Legal Leaders Exchange: Procurement’s contribution to budgeting and spend control

The partnership between in-house and outside counsel is crucial to law department success. When communication is good, the attorneys on both sides of the relationship work well together toward common goals on their matters.
Novartis

Source: Wolters Kluwer

The partnership between in-house and outside counsel is crucial to law department success. When communication is good, the attorneys on both sides of the relationship work well together toward common goals on their matters. However, when it comes to legal spend, their goals and motivations often are not the same. And the cost control conversation can be uncomfortable, even – especially – when there is a longstanding and well-established association. Procurement professionals are valuable team members who can help keep the attorney relationship focused on the law while ensuring that cost control is addressed.

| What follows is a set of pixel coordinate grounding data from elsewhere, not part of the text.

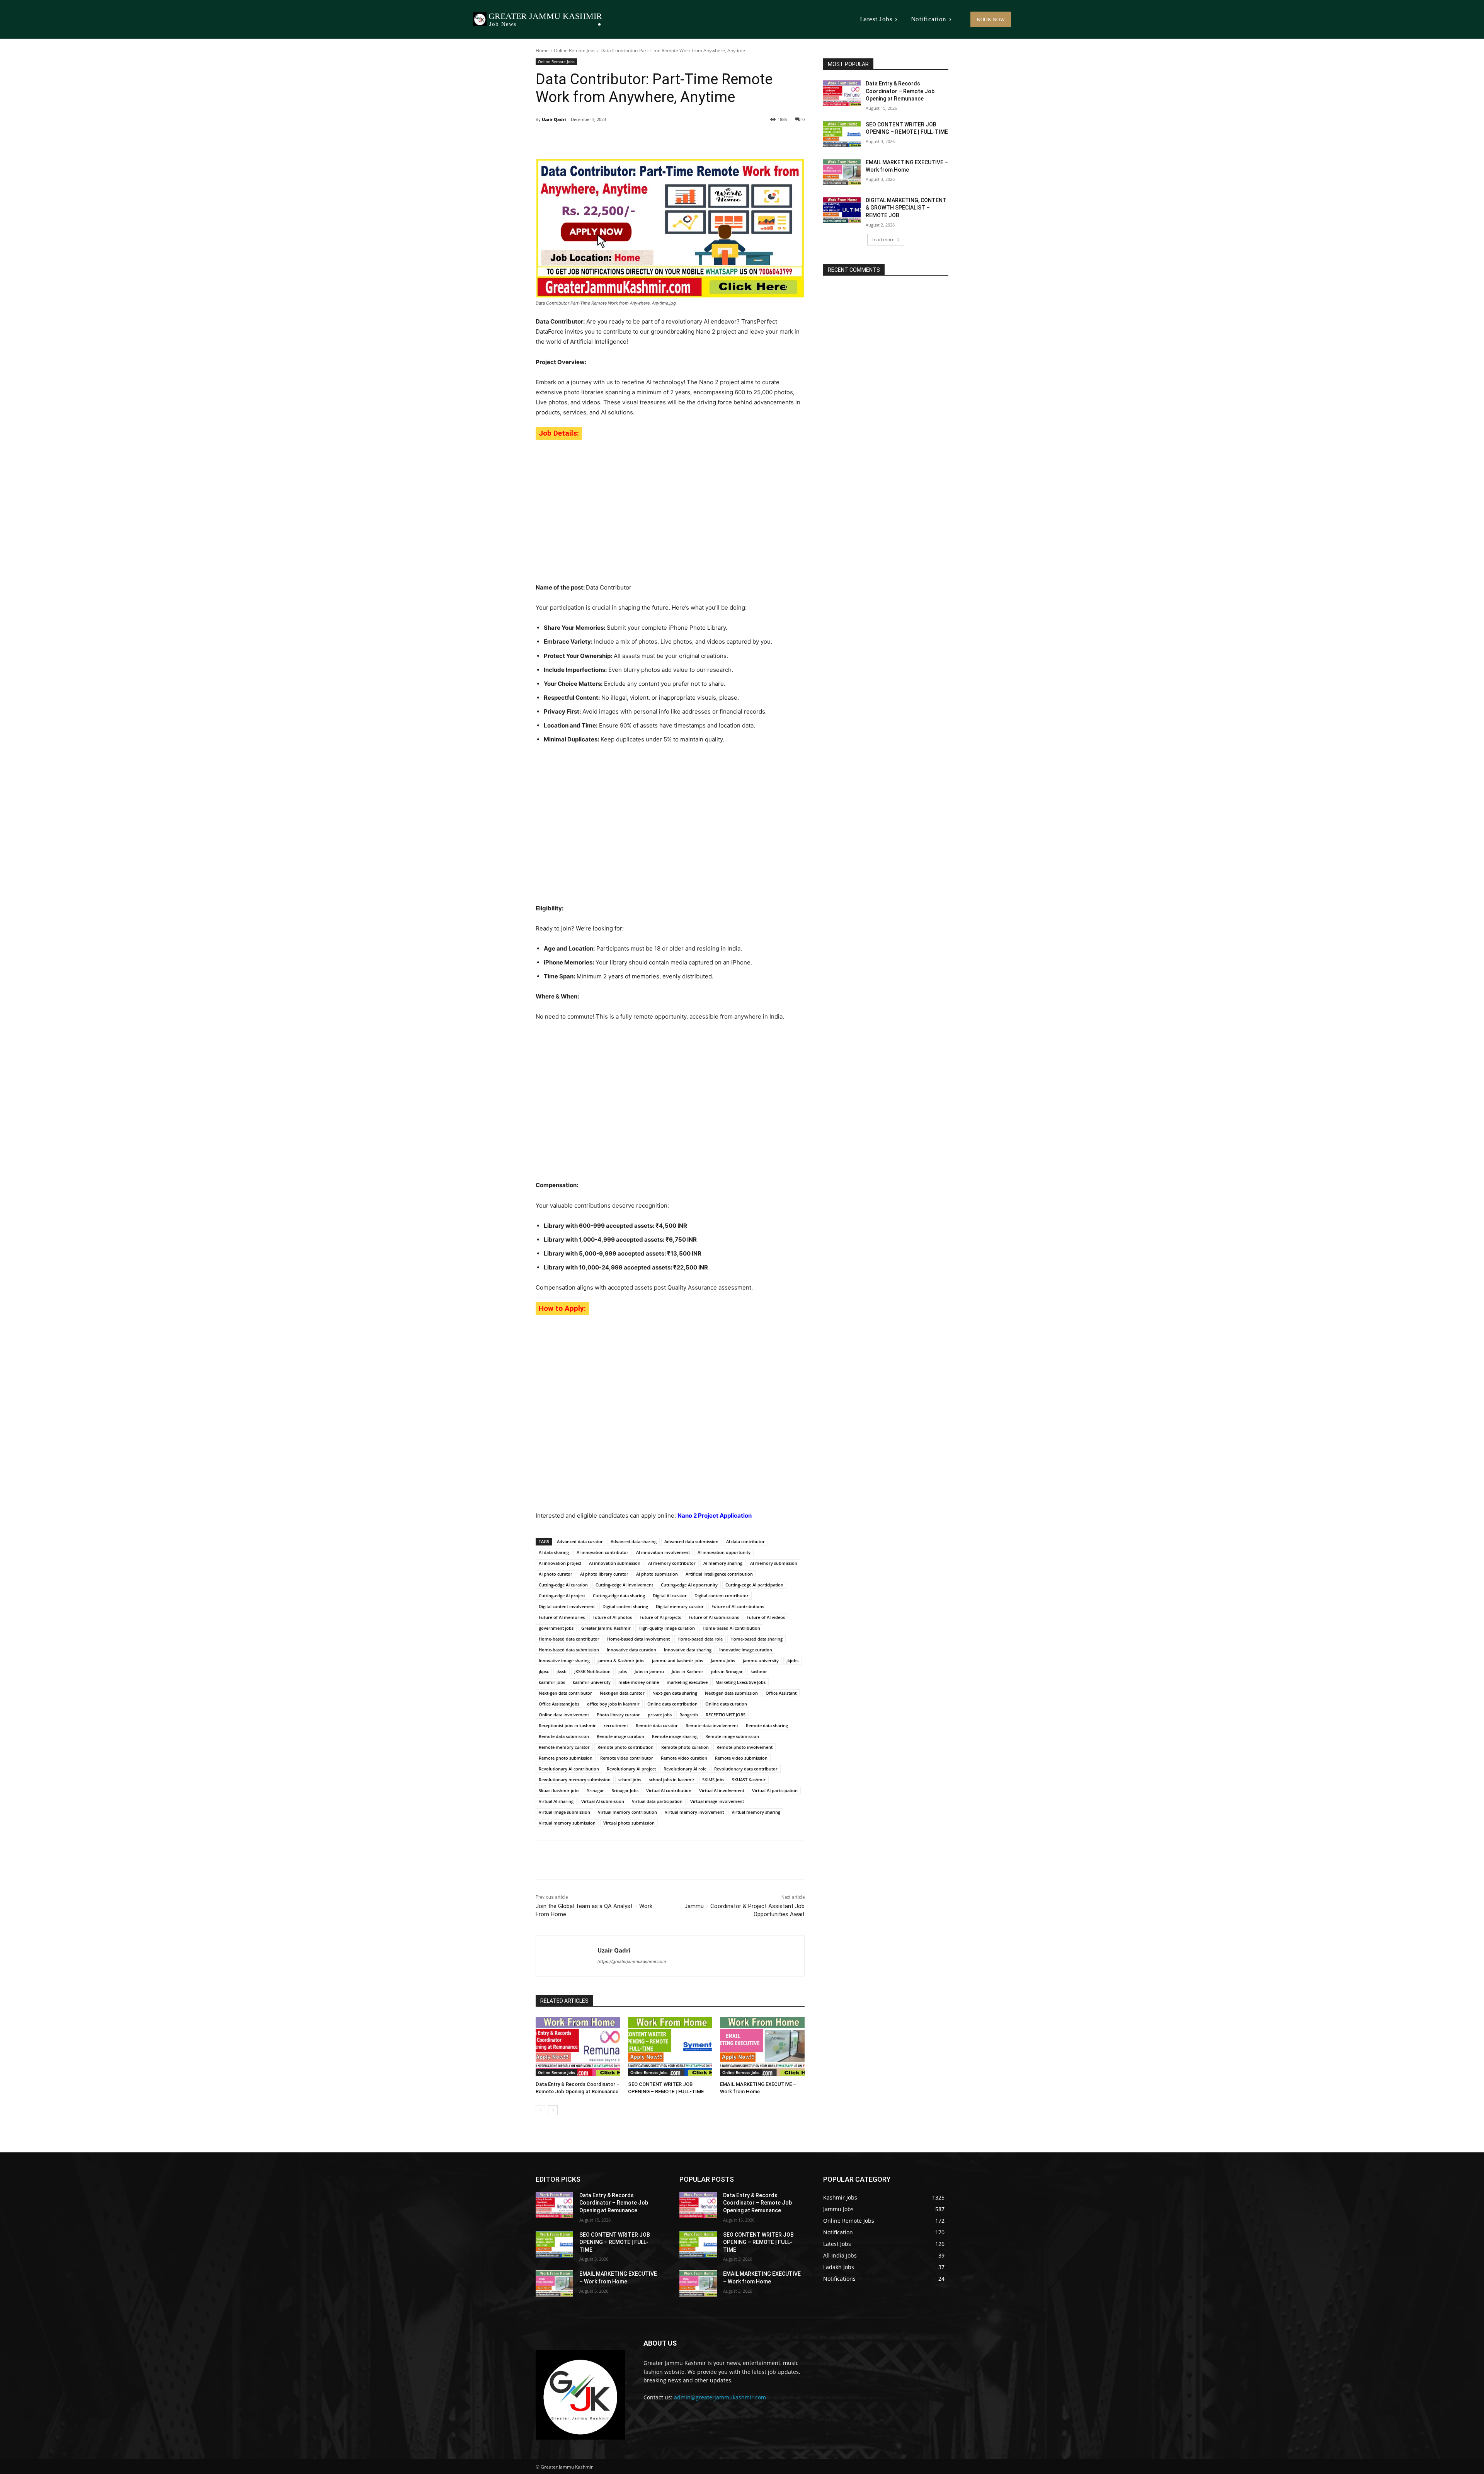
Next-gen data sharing (674, 1693)
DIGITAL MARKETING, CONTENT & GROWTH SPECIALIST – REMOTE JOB (906, 207)
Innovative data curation (631, 1650)
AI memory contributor (672, 1563)
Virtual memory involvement (694, 1812)
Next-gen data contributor (565, 1693)
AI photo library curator (604, 1574)
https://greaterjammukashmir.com (631, 1961)
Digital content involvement (567, 1606)
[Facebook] (589, 139)
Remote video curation (684, 1758)
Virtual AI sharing (556, 1801)
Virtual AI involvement (721, 1790)
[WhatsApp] (642, 139)
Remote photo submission (565, 1758)
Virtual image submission (564, 1812)
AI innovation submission (614, 1563)
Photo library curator (618, 1714)
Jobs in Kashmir (687, 1671)
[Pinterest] (624, 139)
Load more (883, 239)
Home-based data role (700, 1639)
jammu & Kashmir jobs (620, 1660)
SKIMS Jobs (713, 1779)
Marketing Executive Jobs (740, 1682)
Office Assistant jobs (559, 1704)
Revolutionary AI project (631, 1769)
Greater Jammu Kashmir (606, 1628)
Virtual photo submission (629, 1823)
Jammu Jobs (723, 1660)
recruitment (616, 1725)
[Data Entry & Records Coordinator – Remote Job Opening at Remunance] (578, 2046)
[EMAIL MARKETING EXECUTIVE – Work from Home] (762, 2046)
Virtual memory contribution (627, 1812)
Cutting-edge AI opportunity (689, 1585)
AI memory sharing (722, 1563)
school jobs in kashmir (671, 1779)
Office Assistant (781, 1693)
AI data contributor (745, 1541)
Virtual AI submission (602, 1801)
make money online (638, 1682)
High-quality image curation (666, 1628)
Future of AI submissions (714, 1617)
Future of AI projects (660, 1617)
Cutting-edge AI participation (754, 1585)
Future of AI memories (562, 1617)
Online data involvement (564, 1714)
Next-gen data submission (731, 1693)
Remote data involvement (712, 1725)
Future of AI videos (766, 1617)
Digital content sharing (625, 1606)
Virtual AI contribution (668, 1790)
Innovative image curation (745, 1650)
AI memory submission (773, 1563)
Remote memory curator (564, 1747)
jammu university (761, 1660)
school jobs (629, 1779)
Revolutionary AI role (685, 1769)
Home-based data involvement (638, 1639)
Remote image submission (732, 1736)
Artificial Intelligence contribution (719, 1574)
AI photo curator (555, 1574)
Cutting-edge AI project (562, 1595)
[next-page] (553, 2110)
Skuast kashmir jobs (559, 1790)
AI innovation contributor (602, 1552)
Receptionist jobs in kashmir (567, 1725)
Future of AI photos (612, 1617)
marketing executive (687, 1682)
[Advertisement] (670, 508)
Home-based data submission (569, 1650)
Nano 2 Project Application (714, 1515)
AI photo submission (657, 1574)
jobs (622, 1671)
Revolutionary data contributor (746, 1769)
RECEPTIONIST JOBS (725, 1714)
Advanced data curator (580, 1541)
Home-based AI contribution (731, 1628)
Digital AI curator (670, 1595)
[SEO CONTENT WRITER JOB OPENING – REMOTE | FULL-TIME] (670, 2046)
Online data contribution (672, 1704)
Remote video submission (741, 1758)
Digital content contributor (721, 1595)
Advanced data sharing (634, 1541)
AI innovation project (560, 1563)
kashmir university (592, 1682)
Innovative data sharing (687, 1650)
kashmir (759, 1671)
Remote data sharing (767, 1725)
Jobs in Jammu (649, 1671)
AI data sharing (554, 1552)
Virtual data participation (657, 1801)
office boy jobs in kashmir (613, 1704)
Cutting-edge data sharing (619, 1595)
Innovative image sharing (564, 1660)
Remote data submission (564, 1736)
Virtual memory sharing (756, 1812)
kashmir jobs (552, 1682)
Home (542, 50)
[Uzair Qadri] (566, 1956)
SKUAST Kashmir (749, 1779)
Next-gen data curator (622, 1693)
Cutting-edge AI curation (563, 1585)
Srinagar (595, 1790)
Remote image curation (620, 1736)
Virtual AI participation (775, 1790)
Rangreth (688, 1714)
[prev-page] (540, 2110)
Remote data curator (657, 1725)
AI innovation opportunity (724, 1552)
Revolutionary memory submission (575, 1779)
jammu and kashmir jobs (677, 1660)
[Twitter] (606, 139)
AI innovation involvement (663, 1552)
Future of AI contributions (737, 1606)
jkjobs (792, 1660)
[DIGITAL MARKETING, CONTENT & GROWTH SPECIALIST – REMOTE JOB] (842, 210)
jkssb (561, 1671)
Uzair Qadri (554, 119)
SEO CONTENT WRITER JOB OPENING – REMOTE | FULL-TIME (614, 2242)
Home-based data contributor (569, 1639)
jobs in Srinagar (727, 1671)
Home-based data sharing (756, 1639)
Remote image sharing (675, 1736)
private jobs (660, 1714)
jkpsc (544, 1671)
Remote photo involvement (744, 1747)
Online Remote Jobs (575, 50)
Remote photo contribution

On the latest episode of the Legal Leaders Exchange podcast, entitled Adventures and misadventures of managing budgeting and legal spend, Nathan Cemenska spoke to Andie Lam, a legal procurement specialist at Novartis, about the important perspective and contributions she and her colleagues can offer.

The procurement incentive

In Andie’s experience, it can be easier for procurement team members to have success with cost control. In-house legal professionals are focused on their day-to-day contacts with outside counsel about the legal work itself. In addition to their concern for maintaining a good relationship with their law firm counterparts, at the end of the day, in-house lawyers at most companies are judged on the outcomes of their matters, making that their highest priority.

Rate management mischief

Most legal operations professionals are very familiar with the annual notice from outside counsel firms about increases in their rack rates. Sometimes these communications come with a caveat that the firm is either keeping the same discount for the client or even increasing the discount to counteract some of the rate increase. When presented this way, the raising of rates might seem like a minor change.

Andie and her team have tried at times to have law firms eliminate the mention of rack rates from their conversations, so far without much success. Naming a rack rate that isn’t the actual hourly charge simply reframes a negotiation in the law firm’s favor. Procurement staff has the necessary skills to interpret that framing and get to the heart of the proposed rate hikes.

A focus on billing guidelines

Novartis has a relatively mature program of legal billing guidelines and enforcement. But getting there wasn’t necessarily simple for the company. For some time, there was a set of billing guidelines in place, but there was no serious effort to enforce them, which meant that noncompliance was common.

Several years ago, the Novartis legal department began an effort to improve and enforce its billing guidelines. Their first step was to refine the guidelines themselves, ensuring conciseness and a focus on only the most critical billing rules. This was a painstaking process, both within Novartis and in tandem with their outside counsel. Communication is central to the success of billing guidelines because everyone involved must be clear about what is to be enforced. The Novartis team went through multiple iterations of communications at various levels within the organization and with the outside counsel.